How to Write a Sermon – Seven Steps to a Memorable Message (Step 7)

mgkilbride Ministering to the Minister

Brandon Hilgemann
Brandon@propreacher.com
http://www.propreacher.com
Used by Permission
July 2015

Sermon writing is similar to building a house. There are 7 stages that a sermon needs to go through from start to finish.

Let’s recap. The first six steps are:
Step 1: Pray – Connect to the Power Source
Step 2: Scripture – Lay the Foundation
Step 3: Big Idea – Build the Frame
Step 4: Design Center – Illustrations (Pick the carpet)
Step 5: Finish the Build – Your Outline
Step 6: Quality Control – The Editing

Step 7: Move In – Practice
practice
The seventh step in writing a sermon is to Move In – Practice.

When you build a house, the process doesn’t end the day they hand you the keys. After you move in there is still the warranty period.

Even after all the inspections and thorough effort by the construction crew, after you move into the house something will inevitably go wrong.

For my wife and my first house, it was a few things. A few windows were not properly sealed, so after the first rain storm condensation built up in the windows. Also, as the foundation settled, some of the countertops in the house began to separate from the wall.

Fortunately, we had the warranty! We just called the warranty department before it was too late and they came out and fixed it all immediately free of charge.

What does this have to do with your sermon?

Running through your sermon is like the new home warranty. After you have gone through the previous 6 Steps, you probably feel like your sermon is finished like a new home. But when you live in it a while and practice it a few times, you will see the cracks.

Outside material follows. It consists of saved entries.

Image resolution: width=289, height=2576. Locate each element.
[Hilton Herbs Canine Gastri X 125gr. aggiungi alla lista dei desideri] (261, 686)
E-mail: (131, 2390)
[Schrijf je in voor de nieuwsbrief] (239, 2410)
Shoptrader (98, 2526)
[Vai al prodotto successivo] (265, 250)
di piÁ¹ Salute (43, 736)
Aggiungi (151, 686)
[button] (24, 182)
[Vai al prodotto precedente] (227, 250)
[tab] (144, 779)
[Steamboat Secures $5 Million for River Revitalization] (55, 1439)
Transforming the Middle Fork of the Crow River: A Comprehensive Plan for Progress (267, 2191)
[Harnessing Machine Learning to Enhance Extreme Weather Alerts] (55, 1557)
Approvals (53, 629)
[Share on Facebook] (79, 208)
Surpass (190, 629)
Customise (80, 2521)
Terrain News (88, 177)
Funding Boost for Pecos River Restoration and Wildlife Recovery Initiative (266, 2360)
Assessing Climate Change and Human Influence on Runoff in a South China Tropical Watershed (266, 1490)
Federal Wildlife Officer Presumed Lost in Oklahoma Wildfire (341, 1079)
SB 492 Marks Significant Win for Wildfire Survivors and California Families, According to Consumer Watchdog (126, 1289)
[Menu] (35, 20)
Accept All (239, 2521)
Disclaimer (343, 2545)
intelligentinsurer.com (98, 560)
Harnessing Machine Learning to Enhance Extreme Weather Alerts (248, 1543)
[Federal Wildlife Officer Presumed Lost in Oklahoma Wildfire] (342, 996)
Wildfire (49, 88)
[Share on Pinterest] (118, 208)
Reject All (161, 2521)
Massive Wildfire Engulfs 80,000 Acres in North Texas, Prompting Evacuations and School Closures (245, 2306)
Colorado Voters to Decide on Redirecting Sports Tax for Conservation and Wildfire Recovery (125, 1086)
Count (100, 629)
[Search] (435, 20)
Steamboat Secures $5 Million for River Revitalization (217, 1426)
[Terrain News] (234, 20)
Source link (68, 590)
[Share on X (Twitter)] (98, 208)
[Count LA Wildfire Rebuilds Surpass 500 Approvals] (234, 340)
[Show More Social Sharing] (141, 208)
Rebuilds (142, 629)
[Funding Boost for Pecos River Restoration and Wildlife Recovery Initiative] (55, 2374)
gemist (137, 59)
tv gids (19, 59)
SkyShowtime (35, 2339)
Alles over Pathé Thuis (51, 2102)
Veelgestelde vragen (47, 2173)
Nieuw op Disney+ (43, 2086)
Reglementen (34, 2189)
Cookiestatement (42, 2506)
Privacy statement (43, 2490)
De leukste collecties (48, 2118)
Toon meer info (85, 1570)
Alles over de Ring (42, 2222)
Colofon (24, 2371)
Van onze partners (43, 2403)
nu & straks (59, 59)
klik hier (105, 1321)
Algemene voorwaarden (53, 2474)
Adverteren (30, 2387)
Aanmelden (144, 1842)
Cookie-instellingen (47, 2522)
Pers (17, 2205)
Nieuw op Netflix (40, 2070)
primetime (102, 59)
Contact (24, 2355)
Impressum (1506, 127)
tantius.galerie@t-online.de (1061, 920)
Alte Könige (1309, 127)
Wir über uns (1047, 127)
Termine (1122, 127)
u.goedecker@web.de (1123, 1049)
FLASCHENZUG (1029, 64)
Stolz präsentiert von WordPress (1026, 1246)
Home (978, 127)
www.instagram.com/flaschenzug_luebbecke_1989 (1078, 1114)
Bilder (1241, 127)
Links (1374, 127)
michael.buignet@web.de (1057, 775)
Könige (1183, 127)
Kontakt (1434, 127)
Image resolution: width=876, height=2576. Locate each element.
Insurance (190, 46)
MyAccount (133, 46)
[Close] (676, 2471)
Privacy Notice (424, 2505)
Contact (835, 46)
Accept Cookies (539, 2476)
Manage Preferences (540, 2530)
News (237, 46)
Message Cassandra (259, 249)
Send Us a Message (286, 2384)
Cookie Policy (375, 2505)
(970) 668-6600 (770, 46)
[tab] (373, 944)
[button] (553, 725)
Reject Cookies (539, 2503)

Practicing is like a warranty, it lets you fix problems without any penalty before it’s too late.

This is something that many pastors are tempted to skip because it takes a lot of work and can seem repetitive. Don’t get lazy! I truly believe that the habit of practicing your sermon is one of the biggest difference-makers between being an average preacher and a great one.

Why You Need to Practice Your Sermon:

  • A sermon is much different on paper than spoken. Not everything will translate off the page to your lips.
  • You will catch things you missed in the editing process.
  • You will learn how to deliver different parts of the message better. You can work out the best tone, volume, pace, gestures, pauses, eye contact, facial expressions, and maybe even sound effects.
  • The Holy Spirit will inspire changes. Things will pop into your head that work even better than what you have written – a perfect illustration, a conversation you had, a joke, or a way of seeing the Scripture that you have never seen before.
  • The better you know your message the more confident you will be while preaching. There is nothing more terrifying than standing on stage with everyone watching you and not knowing what to say next.
  • You will get better at preaching in general. You are not just working to get better at one sermon. Every time you practice you are becoming a better preacher for every future sermon too!

Practice won’t make perfect. There is no such thing as a perfect sermon. But practice will definitely make it better.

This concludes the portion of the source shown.